Problem to work on =
Pull out every line in the records below that contains the string "width" and copy each one in full. Case counts, so match capital and lowercase letters exactly.

Records to process =
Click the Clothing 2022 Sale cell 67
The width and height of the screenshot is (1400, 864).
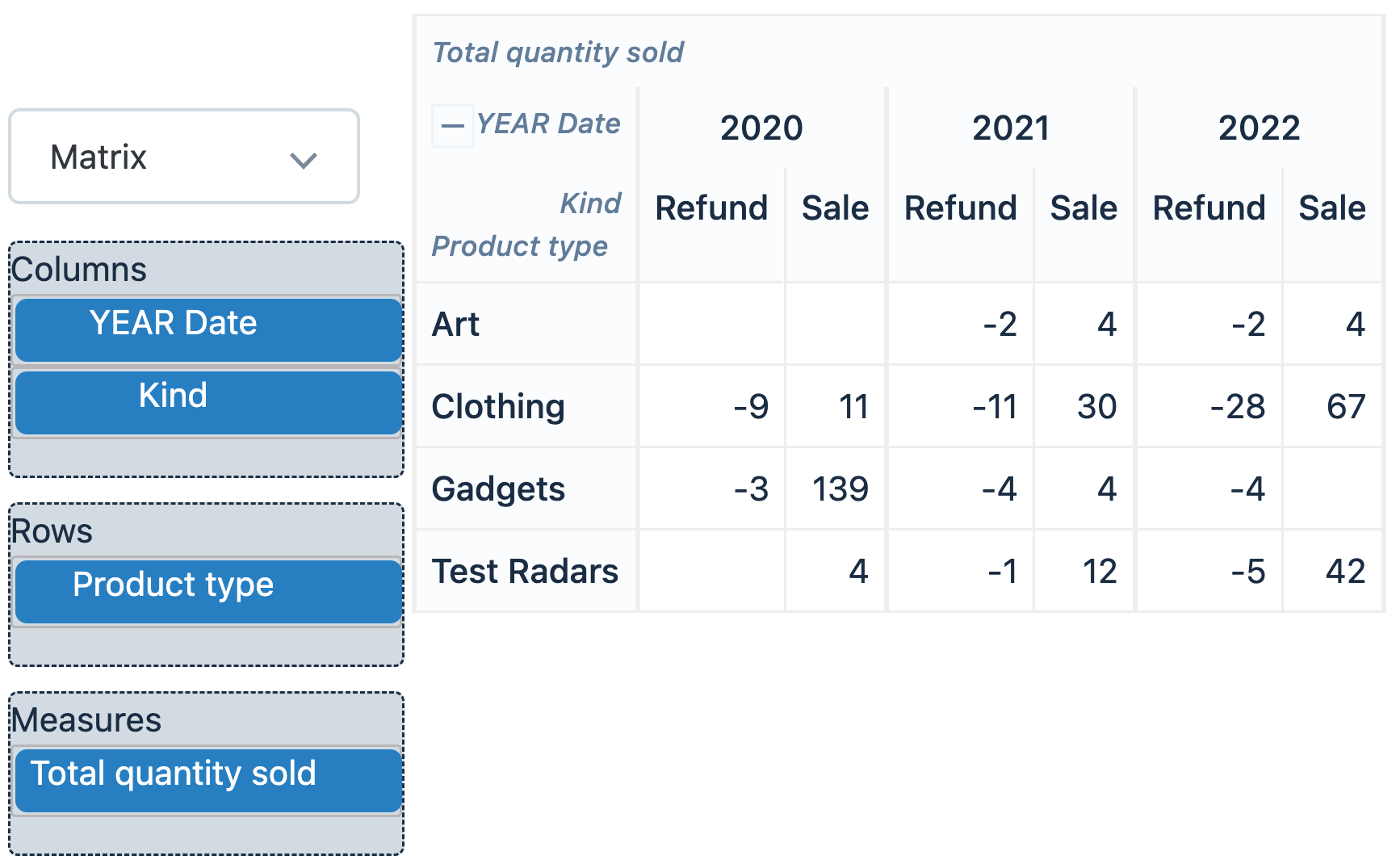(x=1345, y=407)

--

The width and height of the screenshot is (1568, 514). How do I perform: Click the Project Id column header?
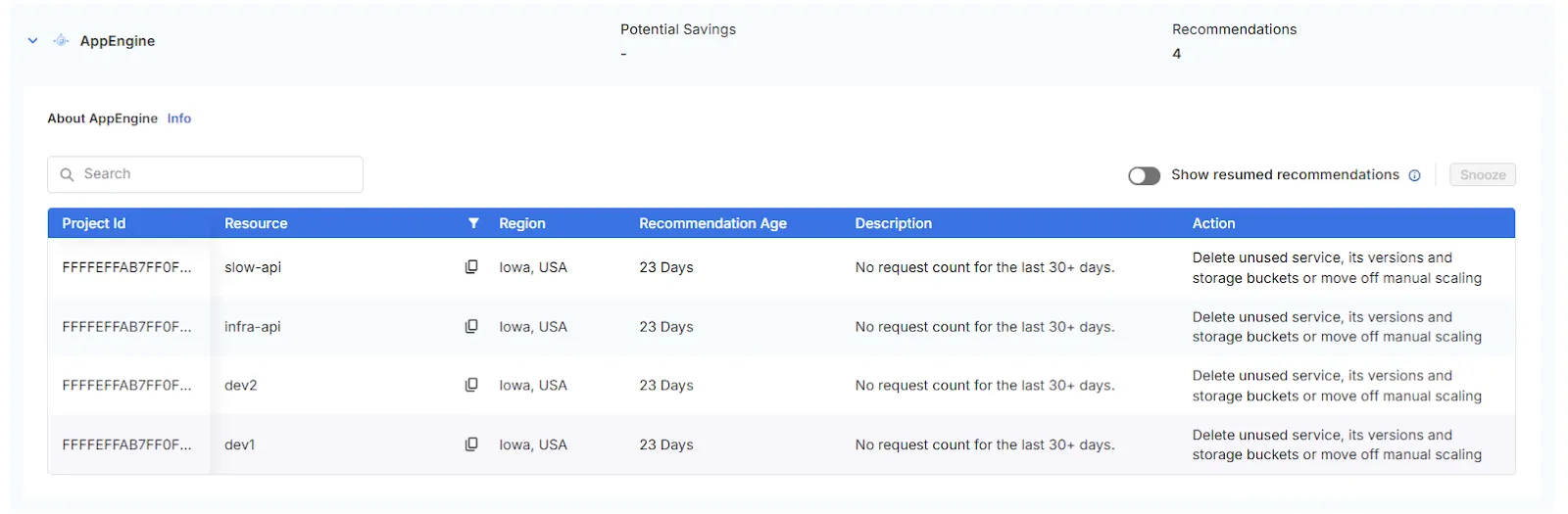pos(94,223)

---

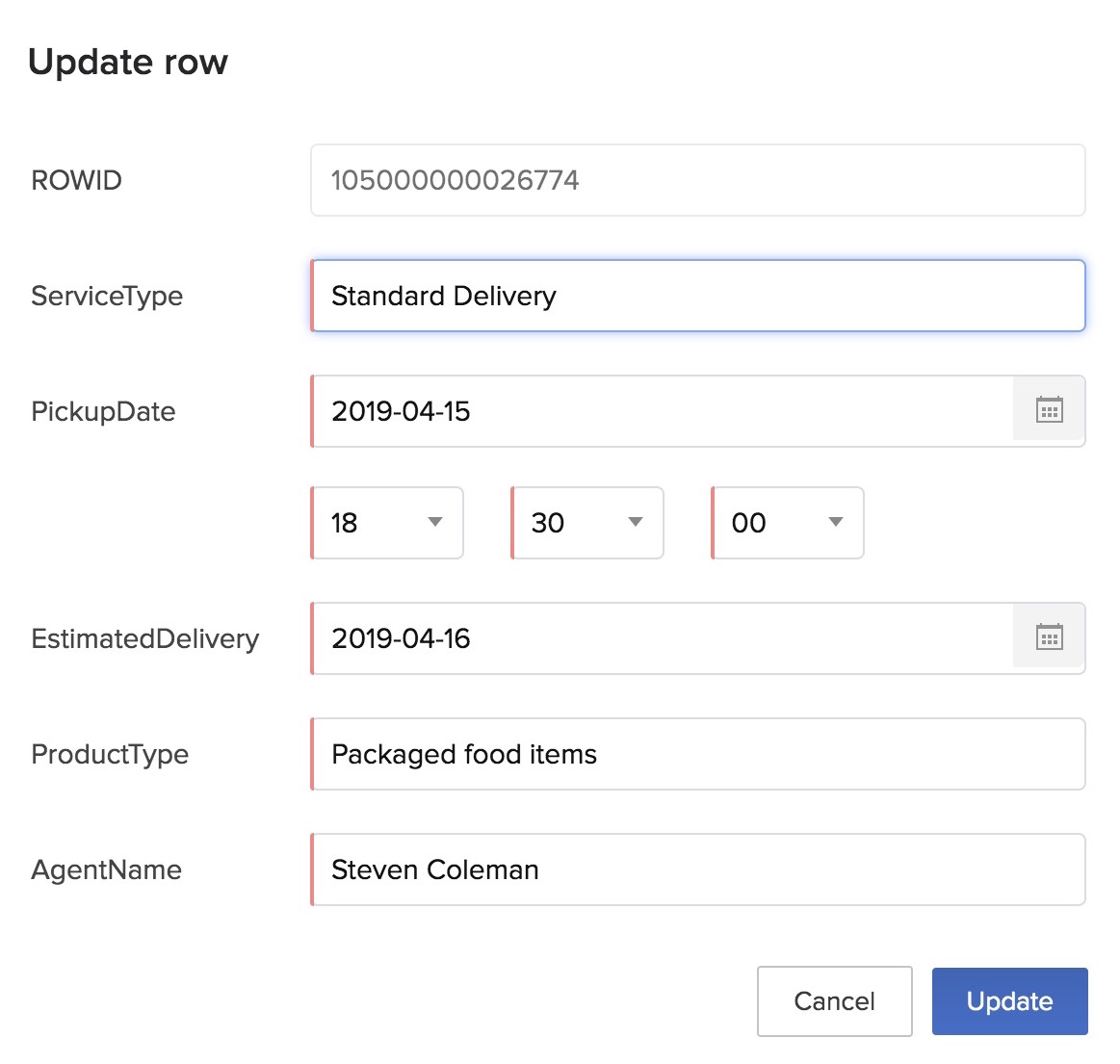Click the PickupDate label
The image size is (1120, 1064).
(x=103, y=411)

Response to this exercise =
The width and height of the screenshot is (1400, 864).
The width and height of the screenshot is (1568, 514). How do I perform: Click the Project Id column header?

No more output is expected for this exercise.